Seguendo una delle tendenze più frequenti di questo festival in cui la commistione tra cinema e documentario è una delle forme più ricercate dai registi - anche se in questo caso si tratta più di un accostamento che di una fusione, essendo il secondo presente all'inizio e alla fine del film, per poi lasciare spazio interamente alla finzione - "Wo hai you yao shuo" è la manifestazione di un
de profundis di raro rigore contenutistico e di stile. Analizzando i fatti con una drammaturgia enfatizzata soprattutto nelle sculture di ombre e di luce, realizzate da una fotografia di stampo espressionista, raffreddata però da una distacco che la regia realizza annullando i movimenti della camera da presa e filmando quasi sempre lasciando molto spazio tra sé ed i personaggi, Liang Ying riesce a trovare un equilibrio tra i sentimenti di una madre che non si sa rassegnare per quello che sta accadendo (cronologicamente la storia abbraccia i giorni che precedono la sentenza di condanna e la successiva esecuzione del figlio) e le ragioni di uno stato abituato a ragionare con il parametro della burocrazia di regime. In questo senso risulta esemplare la sequenza centrale del film, quella che spezza in due la vicenda togliendo ogni speranza alla donna, dove, pur radunati nella stessa stanza giudici e popolo, sono emblematicamente divisi dalla diversa esposizione alla fonte di luce. Da una parte, chiaramente visibile, il potere, dall'altra la gente oscurata dal buio della sala. E' qui, tra le parole della sentenza che viene snocciolata senza alcuna emozione e le rimostranze della madre e dei parenti nei confronti di un errore procedurale che non darà il tempo di ricorrere all'appello previsto dalla legge, che la distanza tra istituzioni e cittadini diventa abissale. Un gorgo senza fine che la pellicola non perde tempo di rappresentare nella scena successiva, con la madre sola e immersa in un'oscurità che ne lascia a malapena intravedere parte del volto. Un uno-due di rara efficacia, un colpo di spugna che lascia senza parole lasciandoci ancora una volta a ragionare sulle iniquità della vita e che ha anche il dono raro della sintesi, durando solamente settanta minuti.
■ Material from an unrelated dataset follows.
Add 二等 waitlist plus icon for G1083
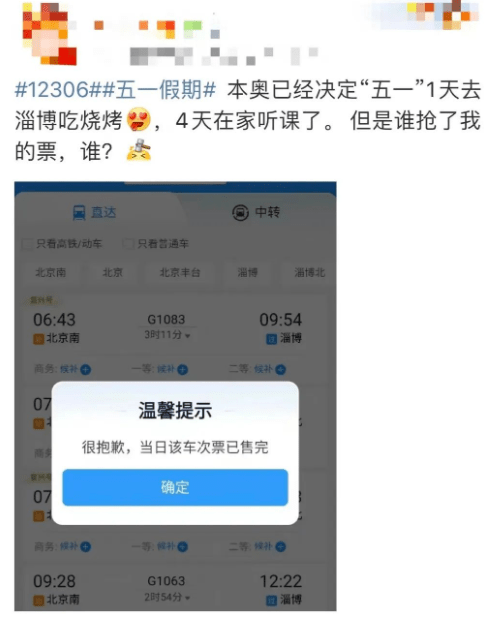 point(280,369)
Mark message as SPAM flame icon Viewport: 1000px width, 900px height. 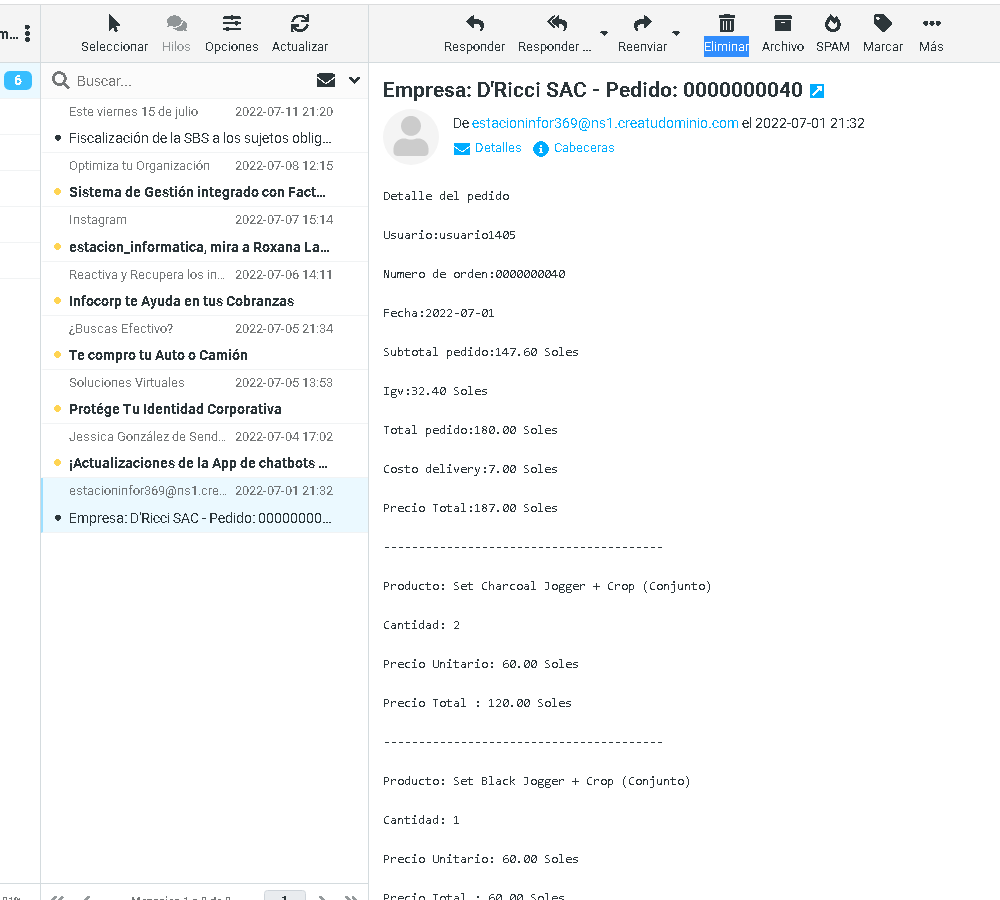pos(832,24)
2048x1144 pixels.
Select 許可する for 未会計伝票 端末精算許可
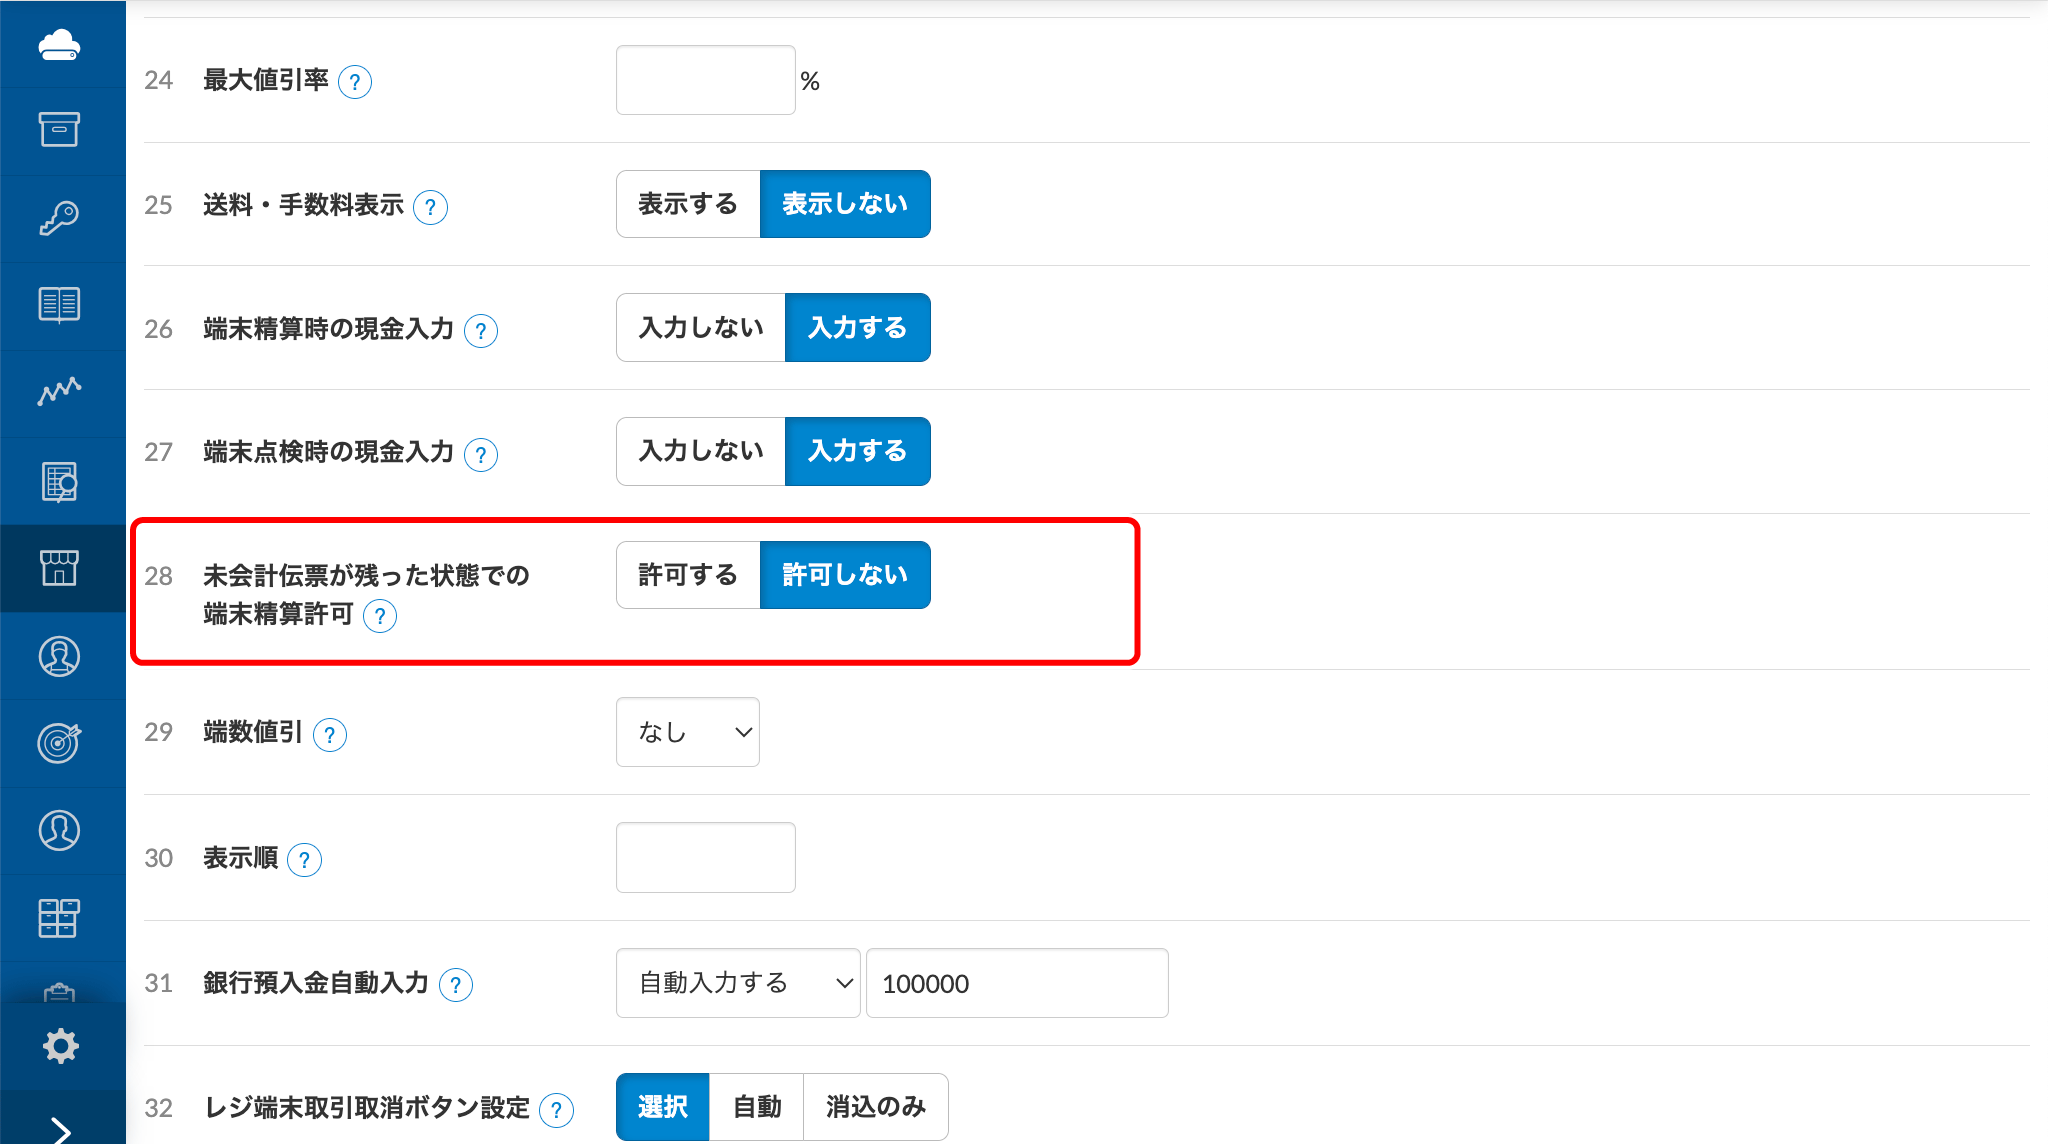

Prodotto in Corea e vietato in Cina "When Night Falls" (titolo internazionale del film) potrebbe essere l'ultima fatica del suo autore, alle prese con problemi di censura nel paese natale per i contenuti di un'opera che ha destato scalpore. Se così fosse potremo aver perso un artista di sicuro talento ma, si sa, la speranza è sempre l'ultima a morire. La prova di An Nai nel ruolo della madre è di primo livello. Anche lei concorre per il massimo premio nella sua categioria.